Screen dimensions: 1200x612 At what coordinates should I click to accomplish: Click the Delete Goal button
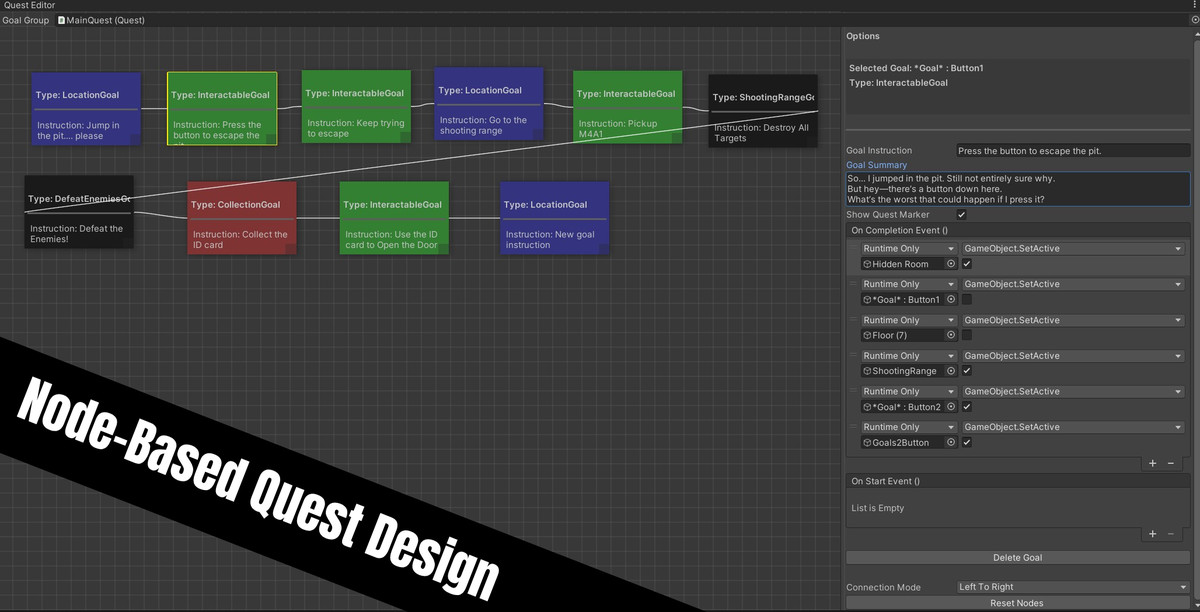tap(1018, 557)
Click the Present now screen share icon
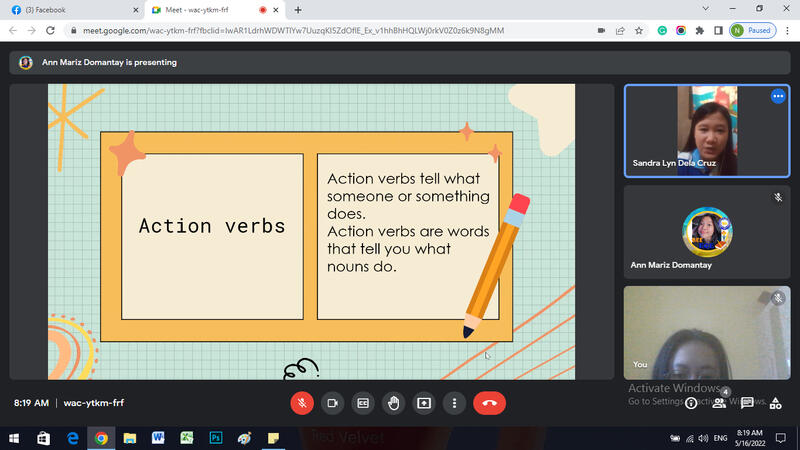Viewport: 800px width, 450px height. (424, 403)
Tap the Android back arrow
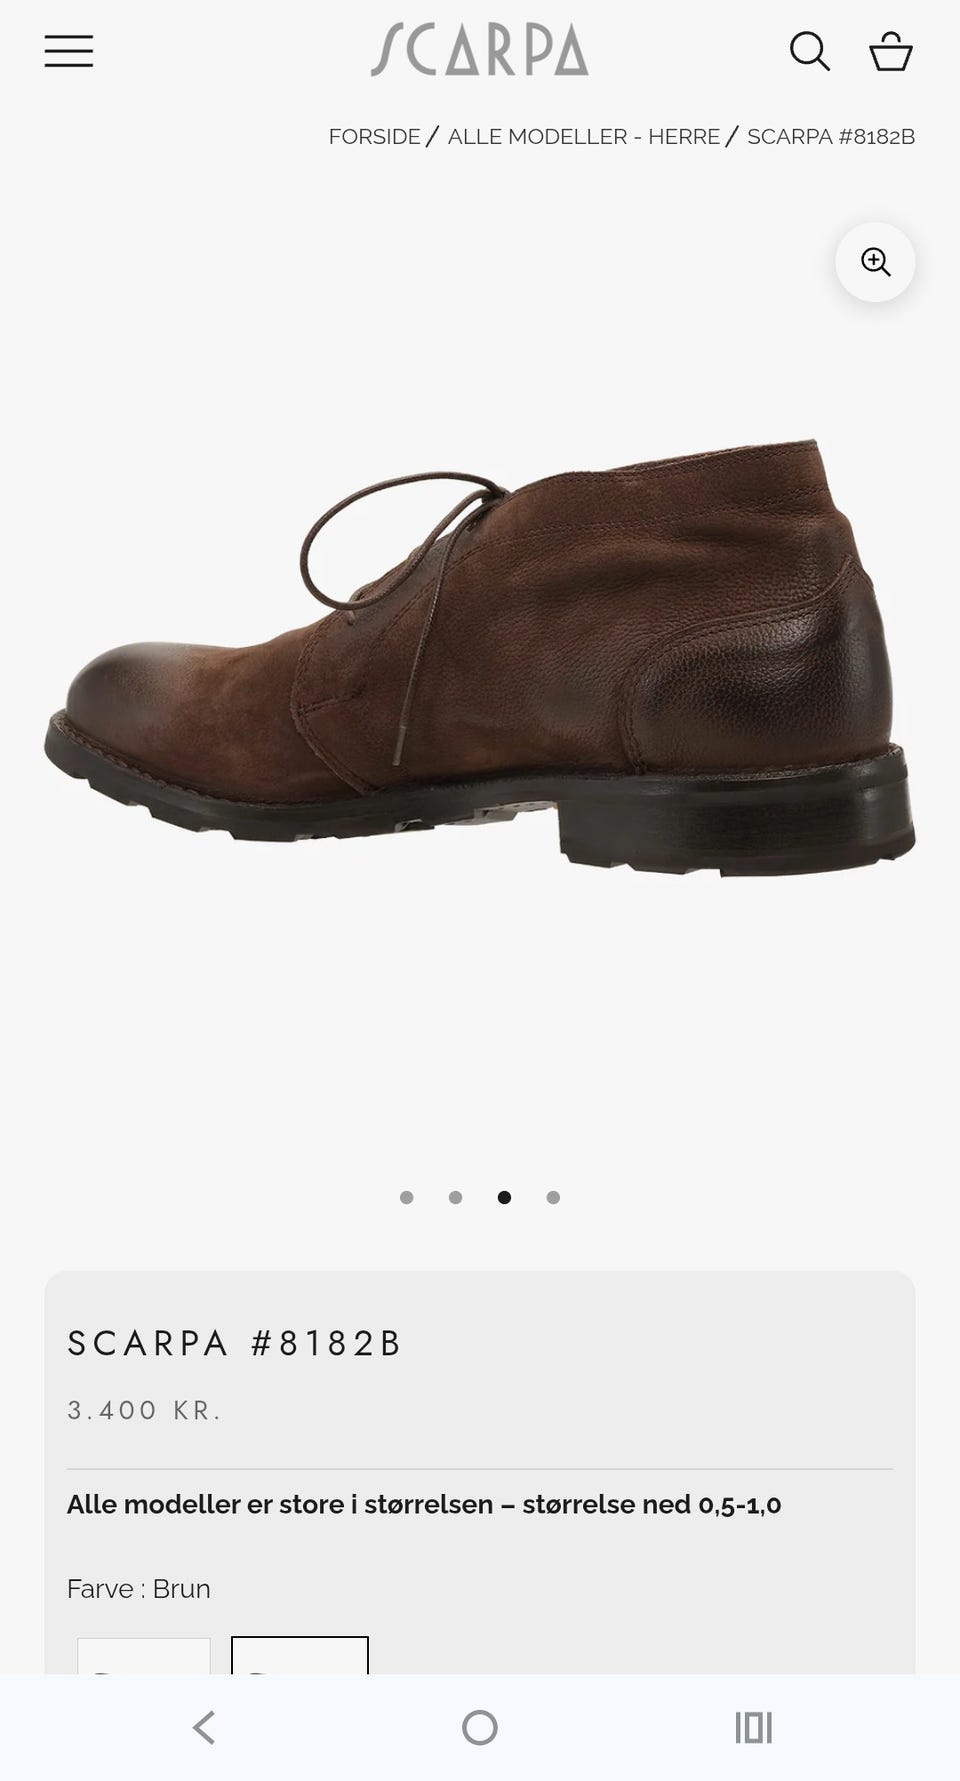 pos(204,1728)
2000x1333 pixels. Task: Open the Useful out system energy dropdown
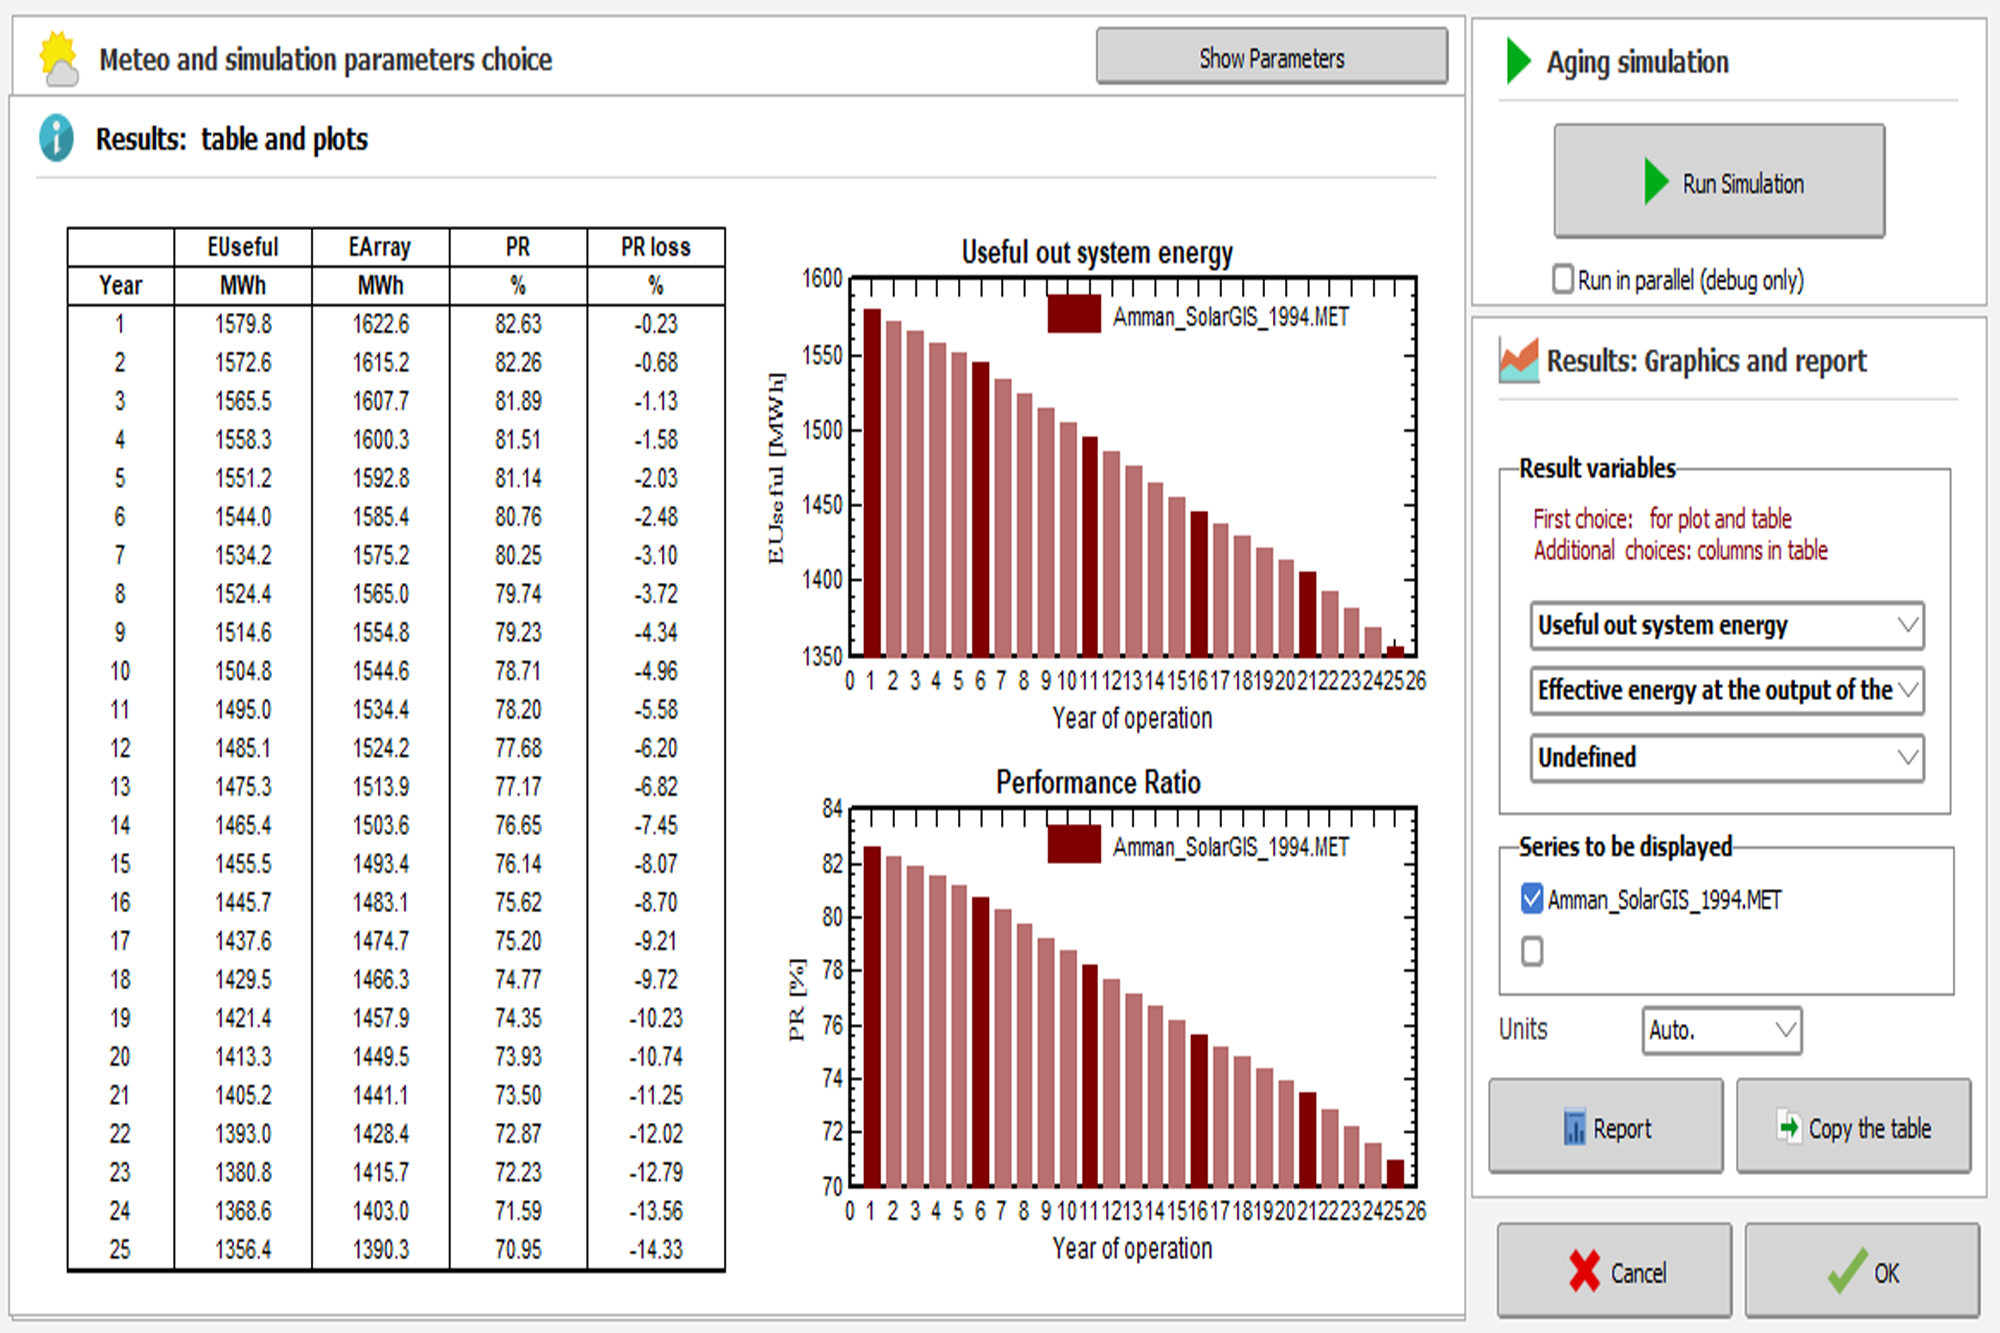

## Instructions for the task
Text only, no pictures: copy every entry exactly.

## Output for this exercise
Screen dimensions: 1200x612 At what coordinates should I click to accomplish: Click the Delete Goal button
tap(1018, 557)
Click the Present now screen share icon
Viewport: 800px width, 450px height. (424, 403)
Tap the Android back arrow
 pos(204,1728)
2000x1333 pixels. Task: Open the Useful out system energy dropdown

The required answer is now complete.